Total Adblock bietet verschiedene Abonnementmodelle an, darunter monatliche, quartalsweise, halbjährliche und jährliche Optionen. Es gibt eine kostenlose Basisversion mit eingeschränkten Funktionen sowie eine Premium-Version, die volle Funktionalität bietet. Die Preise können variieren, insbesondere während zeitlich begrenzter Promotions, und nach Ablauf der Einführungsfrist erfolgt eine automatische Verlängerung zum regulären Preis.

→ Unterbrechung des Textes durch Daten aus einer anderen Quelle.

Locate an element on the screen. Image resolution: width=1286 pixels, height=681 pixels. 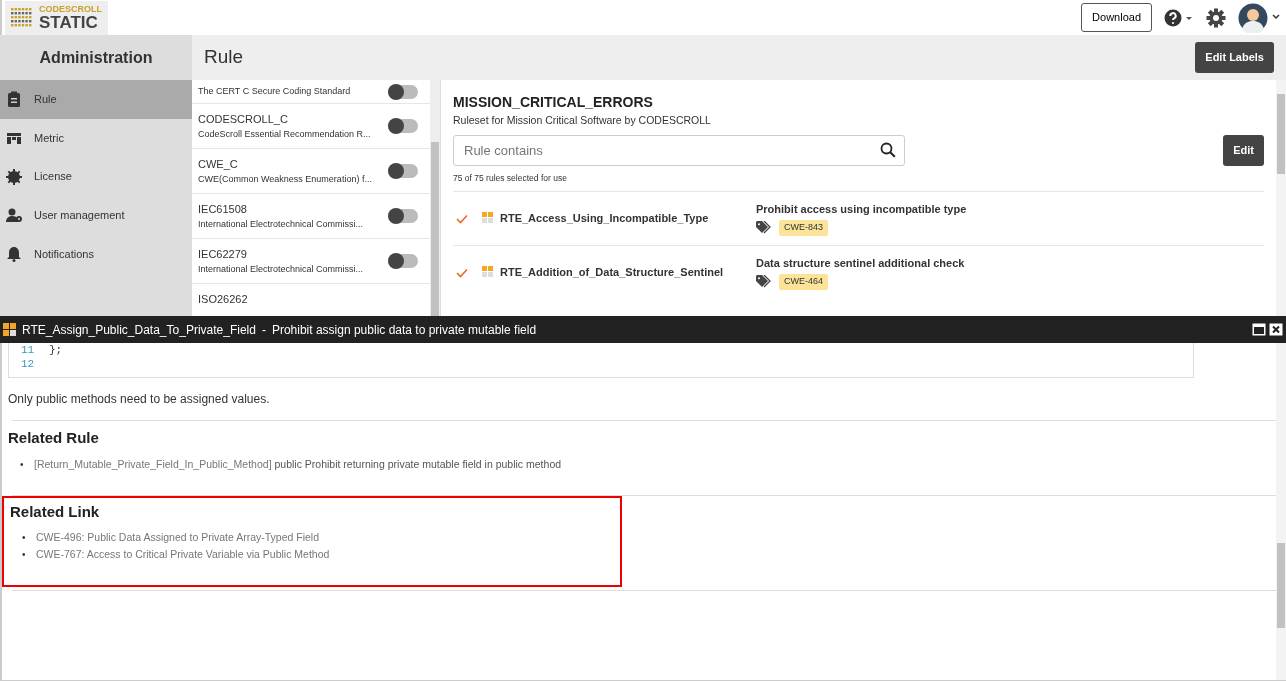
related-link: CWE-767: Access to Critical Private Variable via Public Method is located at coordinates (183, 554).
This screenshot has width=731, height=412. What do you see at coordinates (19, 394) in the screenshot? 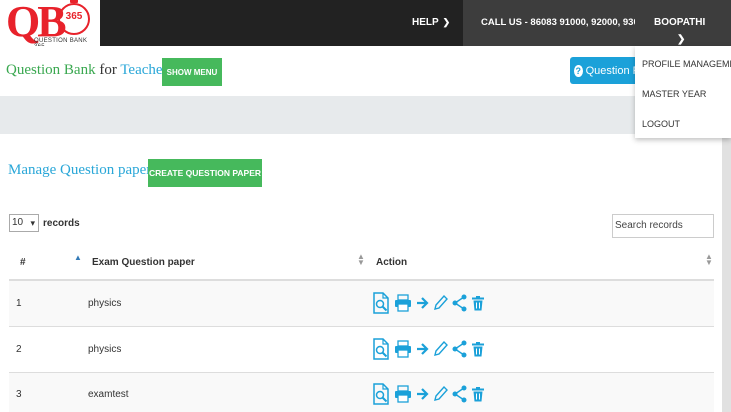
I see `row-number: 3` at bounding box center [19, 394].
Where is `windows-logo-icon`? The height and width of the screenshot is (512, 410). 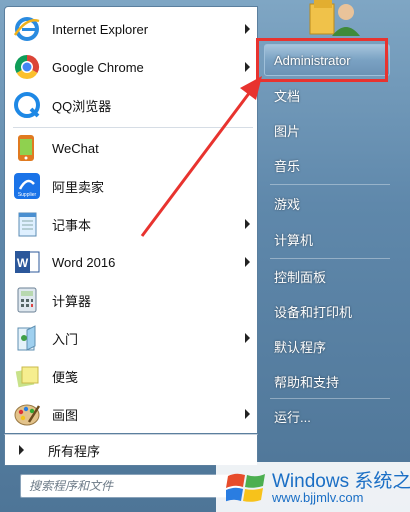
windows-logo-icon is located at coordinates (245, 490).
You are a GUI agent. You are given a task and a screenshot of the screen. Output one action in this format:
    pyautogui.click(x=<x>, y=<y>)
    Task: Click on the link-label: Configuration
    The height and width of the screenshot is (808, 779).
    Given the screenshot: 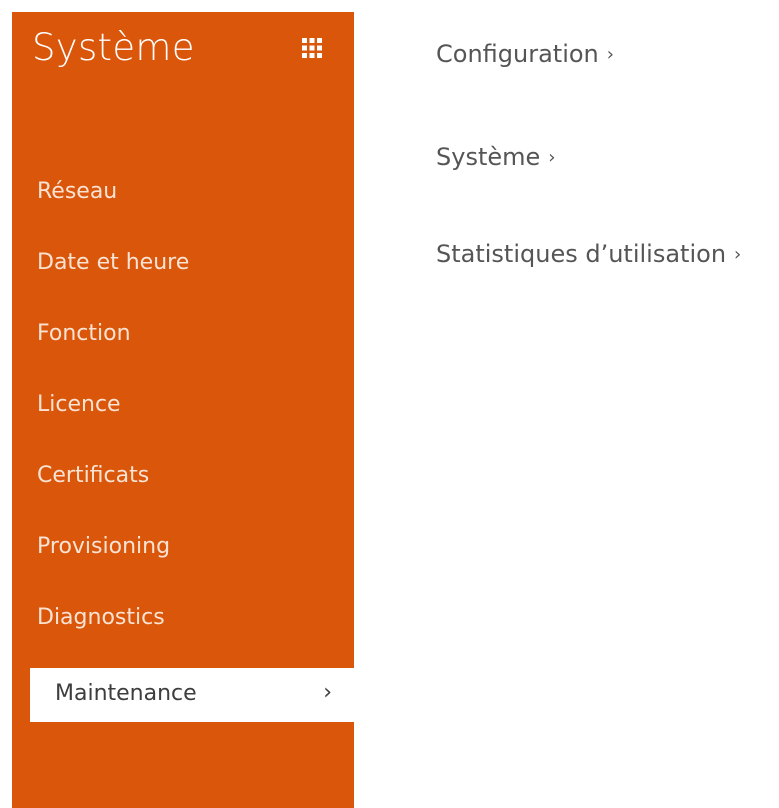 What is the action you would take?
    pyautogui.click(x=518, y=54)
    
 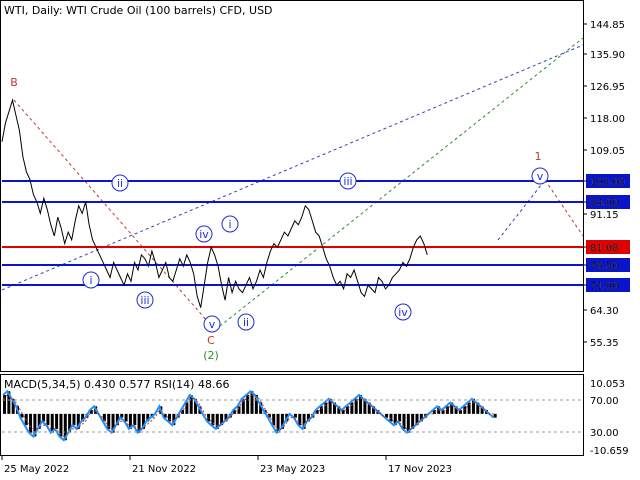 What do you see at coordinates (604, 402) in the screenshot?
I see `ind-tick-1: 70.00` at bounding box center [604, 402].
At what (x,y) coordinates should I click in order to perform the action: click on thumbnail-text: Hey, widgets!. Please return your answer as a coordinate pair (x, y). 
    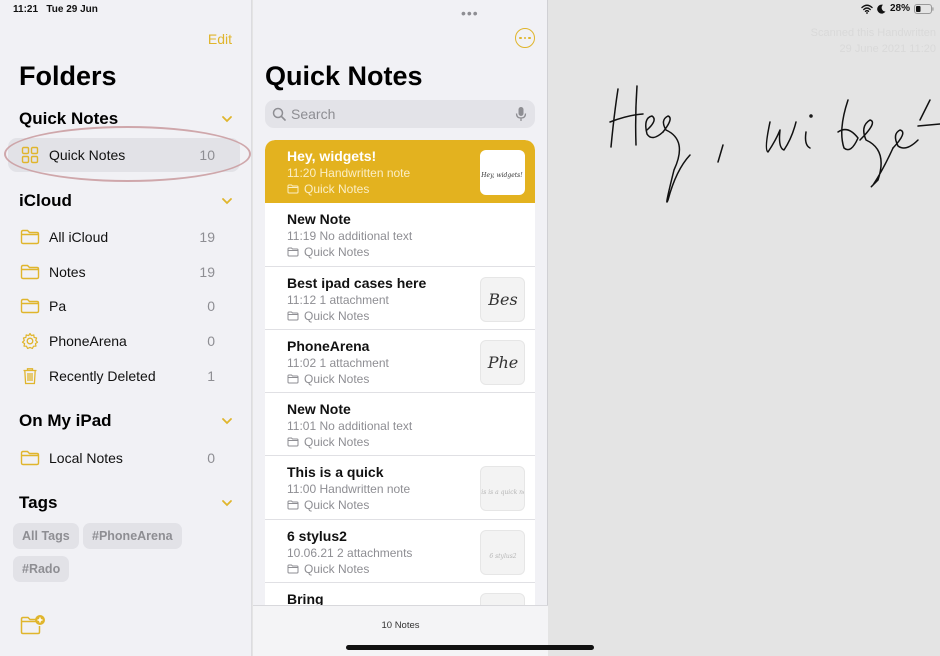
    Looking at the image, I should click on (502, 176).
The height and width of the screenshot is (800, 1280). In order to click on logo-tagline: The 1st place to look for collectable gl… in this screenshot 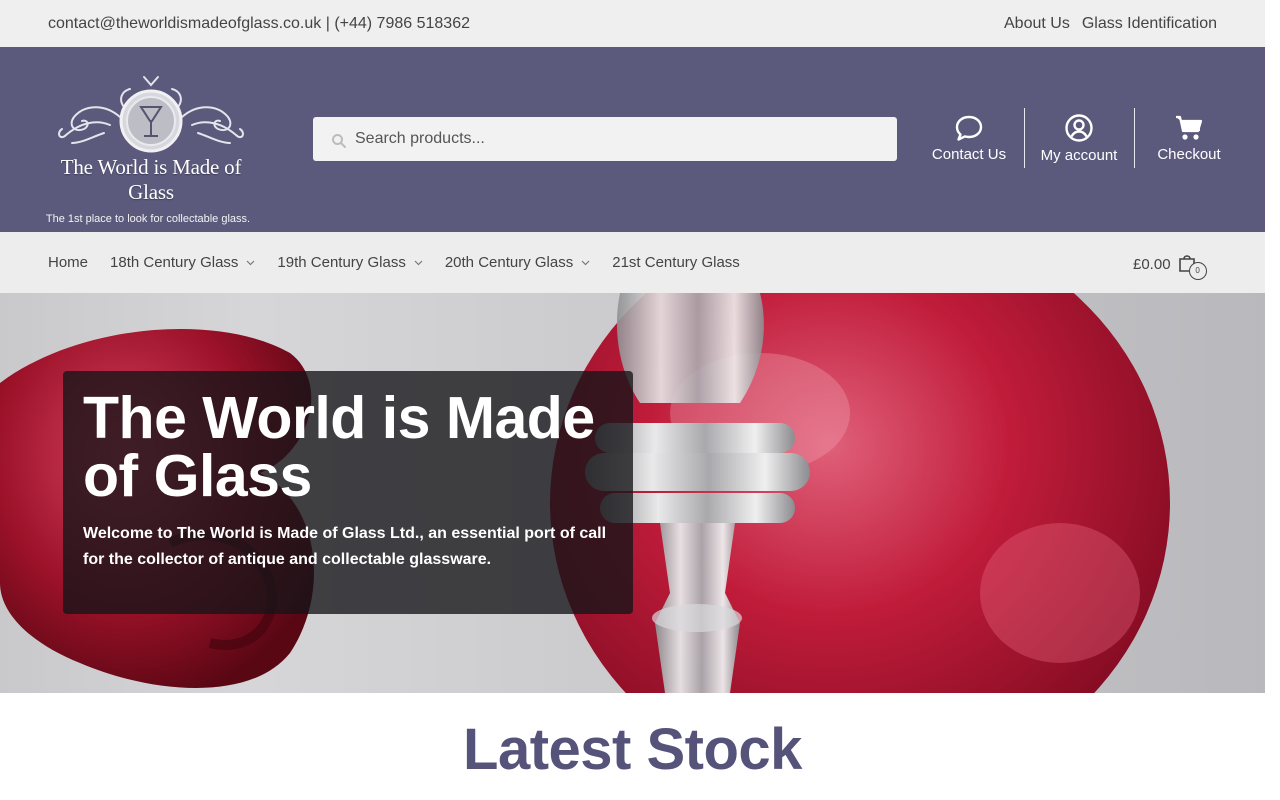, I will do `click(148, 219)`.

Um Ihr Abonnement bei Total Adblock zu kündigen, müssen Sie dies schriftlich per Post tun. Senden Sie Ihre Kündigung als Einschreiben an die angegebene Adresse des Anbieters. Stellen Sie sicher, dass Sie alle erforderlichen Informationen, wie Ihre Kontodaten und den Wunsch zur Kündigung, klar angeben, um eine reibungslose Bearbeitung zu gewährleisten.

Ja, es gibt signifikante Unterschiede zwischen der kostenlosen und der Premium-Version von Total Adblock. Die kostenlose Version bietet grundlegende Funktionen zum Blockieren von Werbung, während die Premium-Version erweiterte Funktionen wie umfassenderes Tracking-Schutz, zusätzliche Sicherheitsoptionen und die Möglichkeit zur Anpassung der Blockierregeln umfasst. Nutzer der Premium-Version profitieren von einem vollständigeren Schutz ihrer Privatsphäre und einem verbesserten Surferlebnis.

Um sicherzustellen, dass Total Adblock auf Ihrem Gerät optimal funktioniert, sollten Sie die neueste Version der Browser-Erweiterung oder der mobilen App installieren. Achten Sie darauf, die Einstellungen anzupassen, um die gewünschten Blockierungsoptionen zu aktivieren. Zudem empfiehlt es sich, regelmäßig die Hilfeseiten von Total Adblock zu besuchen, um über Updates und neue Funktionen informiert zu bleiben.